Ações necessárias
1. Traduza para o inglês esta frase do texto sobre as viagens de Lula: "O presidente brasileiro foi recebido em Washington no início de fevereiro."
2. Retome o texto sobre as primeiras viagens internacionais de Lula no terceiro mandato e continue-o a partir da última frase.

Texto fornecido
###
Após assumir seu terceiro mandato, fato inédito na política nacional, a primeira viagem internacional de Lula teve a Argentina como destino, seguindo-se uma visita ao Uruguai. Qual o significado político deste pequeno périplo sul-americano? Em franca oposição à política externa do governo Bolsonaro, Lula deseja sublinhar a centralidade do Mercosul e da própria América Latina para sua “velha-nova” política exterior. Mas nem só da América do Sul vive o Brasil. Neste sentido, o destino subsequente foram os EUA.

O presidente brasileiro foi recebido em Washington no início de fevereiro. Tratou-se essencialmente de uma visita de cortesia, sem a longa preparação prévia que antecede as reuniões oficiais de Estado. Inobstante, mesmo este pequeno gesto é suficientemente forte para mostrar a importância da relação entre EUA e Brasil. Em seus aspectos gerais, o encontro de Lula com Joe Biden teve três pontos principais: meio ambiente, direitos humanos e democracia.
###
Dados de origem
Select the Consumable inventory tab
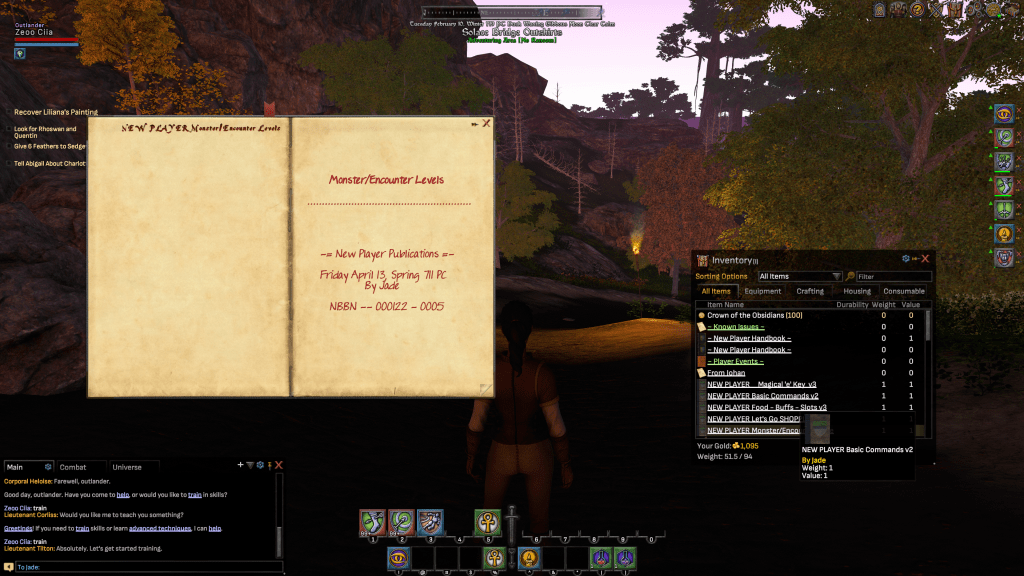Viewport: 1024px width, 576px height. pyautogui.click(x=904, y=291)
###
Respostas por tarefa
1. The Brazilian president was received in Washington in early February.

2.
A questão ambiental tem sido um tema sensível na agenda externa brasileira pelo menos desde que o ex-ministro do Meio Ambiente, Ricardo Salles, resolveu “passar a boiada” e franquear reservas ambientais e indígenas para toda sorte de aventureiros, de ruralistas a garimpeiros ilegais, passando por madeireiros e caçadores irregulares, bem como falsos cientistas e missionários, que, na verdade, são “piratas” em busca de nossa biodiversidade. Como resultado, o Brasil perdeu investimentos europeus e norte-americanos, sendo, também, sancionado em parte de suas exportações de commodities.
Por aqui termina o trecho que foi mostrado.